Receptacular vs Appendicular Theory of Inferior Ovary Development in Flowers


Origin and Evolution of Inferior ovary

Receptacular vs Appendicular Theory
(A Comparative Approach)

Based on the position of ovary there are three types of flowers- (1) Hypogynous, (2) Perigynous, and (3) Epigynous.

(1). Hypogynous Flower: The most primitive type with convex shaped Thalamus (torus). The ovary is superior and all other floral parts (calyx, corolla and androecium) arise from the base of the ovary.

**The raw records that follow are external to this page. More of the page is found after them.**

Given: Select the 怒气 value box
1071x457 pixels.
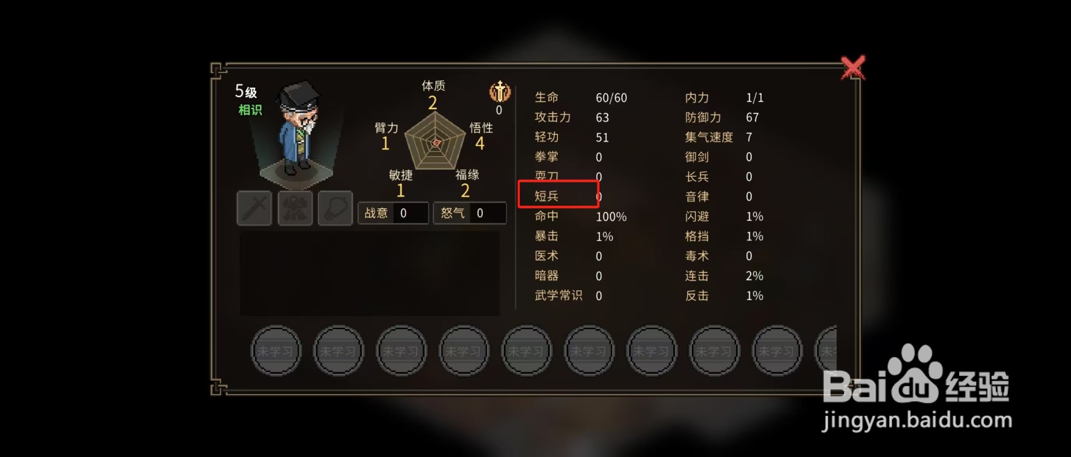Looking at the screenshot, I should [470, 213].
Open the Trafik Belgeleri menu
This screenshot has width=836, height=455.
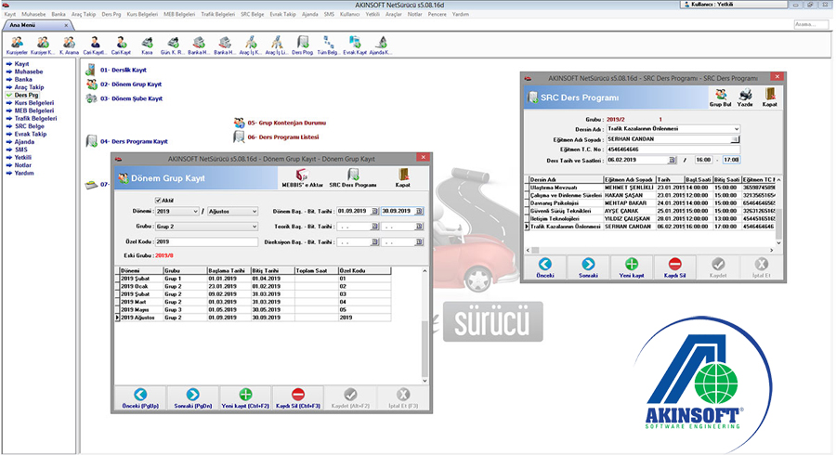216,15
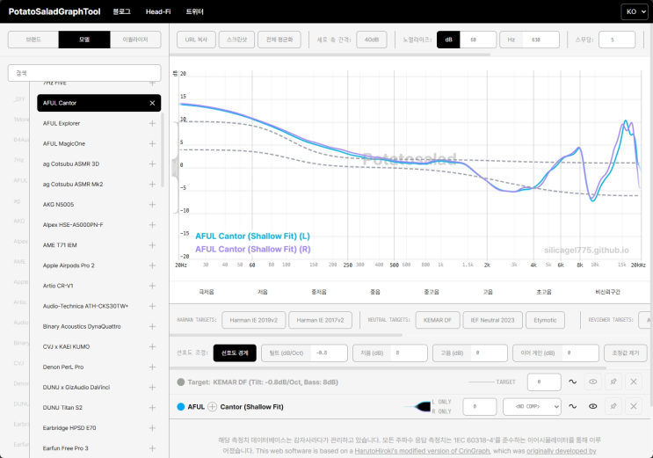Hide the AFUL Cantor curve with the eye icon
The width and height of the screenshot is (653, 458).
coord(592,406)
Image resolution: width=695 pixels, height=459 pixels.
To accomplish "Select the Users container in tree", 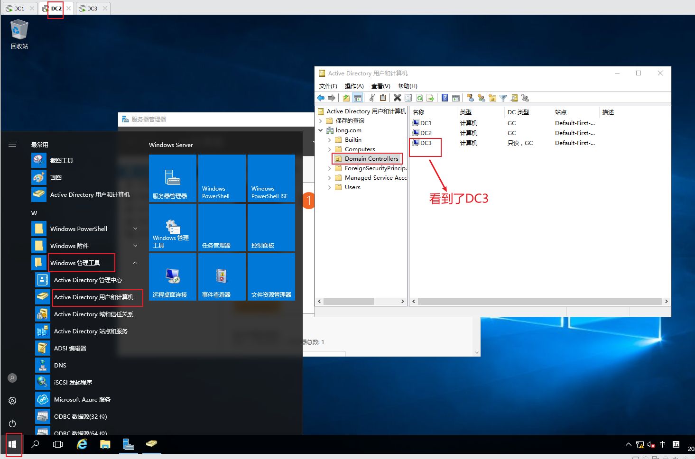I will tap(352, 187).
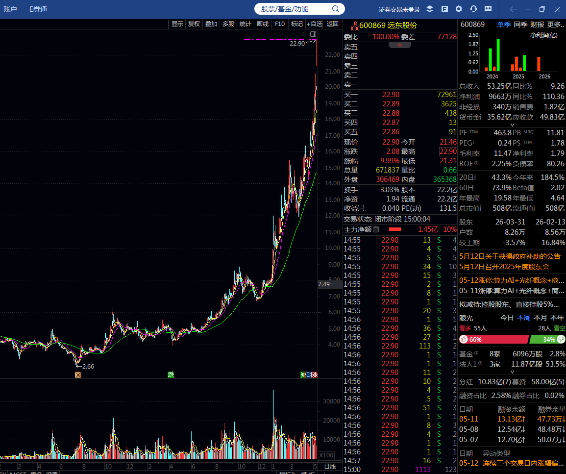Click the +自选 button
Image resolution: width=566 pixels, height=474 pixels.
315,24
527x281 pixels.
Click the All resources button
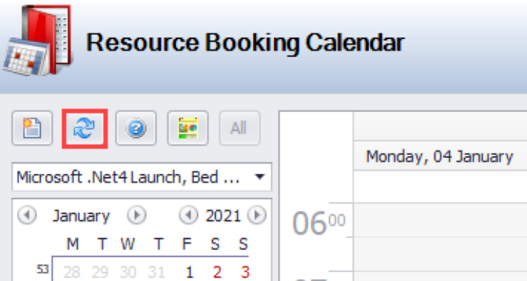(239, 128)
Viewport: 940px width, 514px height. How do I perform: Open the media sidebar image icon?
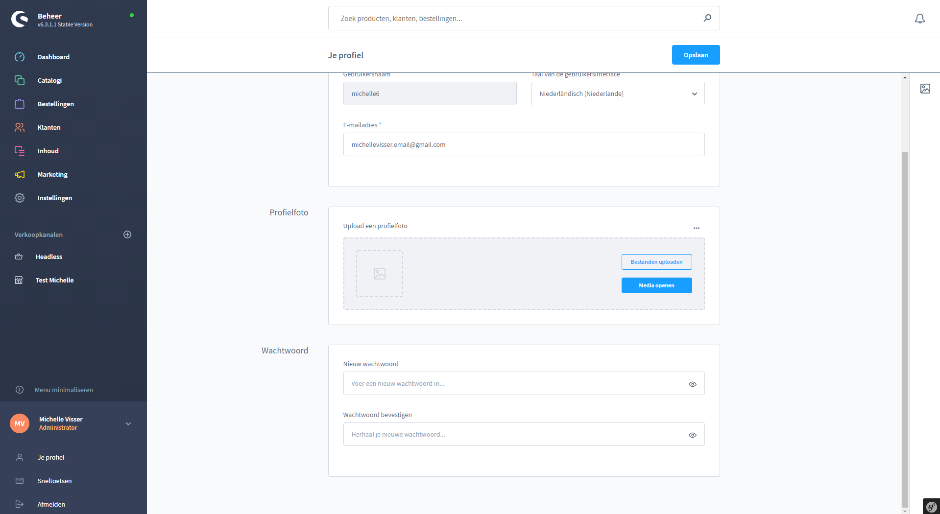click(x=925, y=89)
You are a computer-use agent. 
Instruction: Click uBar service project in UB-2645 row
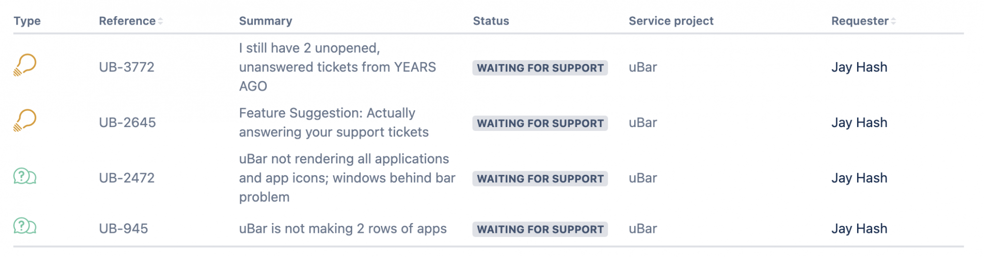coord(643,123)
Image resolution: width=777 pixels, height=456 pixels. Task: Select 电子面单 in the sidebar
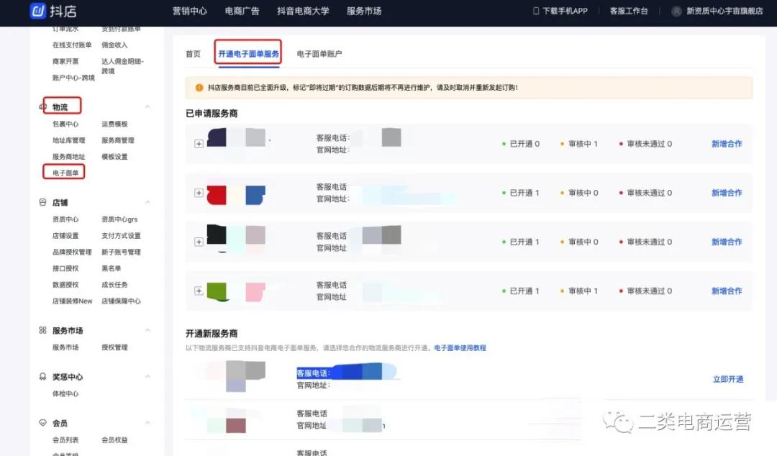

(2). Perigynous Flower: An intermediate or transient type between Hypogynous and Epigynous flowers. The thalamus is more or less cup shaped and the ovary is half inferior, located at the centre of the thalamus cup. All other floral parts arise from the rim of the thalamus cup. Sometimes the thalamus cup forms a long tube like structure called hypanthium.

(3). Epigynous Flower: The most advanced type of flower. The ovary is inferior and all other floral parts arise from the above portion of the ovary.

Ovary Position Classification

(image source: cc wikipedia)

Ø  The origin and evolution of inferior ovary is a well debated question in the phylogenetics of Angiosperms.

Ø  Comparative morphological, anatomical and paleo-botanical studies suggest that the inferior ovary has evolved many times among different groups of Angiosperms in different ways and in different times in the remote past.

Ø  In order to explain the formation of inferior ovary, two theories have developed by the evolutionary biologists.

Ø  The two theories are:

(1). Appendicular Theory

(2). Receptacular (axial) Theory

Ø  Both these theories are proposed on close attention to the organization of the course of vascular bundles supply to the ovules in the flower.

Ø  The two theories also considered that the hypogynous flower is the most primitive one. Moreover, the epigynous condition evolved from a hypogynous condition through the transient perigynous state.

(1). Appendicular Theory

Ø  Proposed by Eames in 1961.

Ø  According to this theory, extensive fusion (both connation and adnation) of the outer lower portion floral whorls to one another and to the ovary wall has occurred. This result in the formation of an inferior ovary (epigynous condition).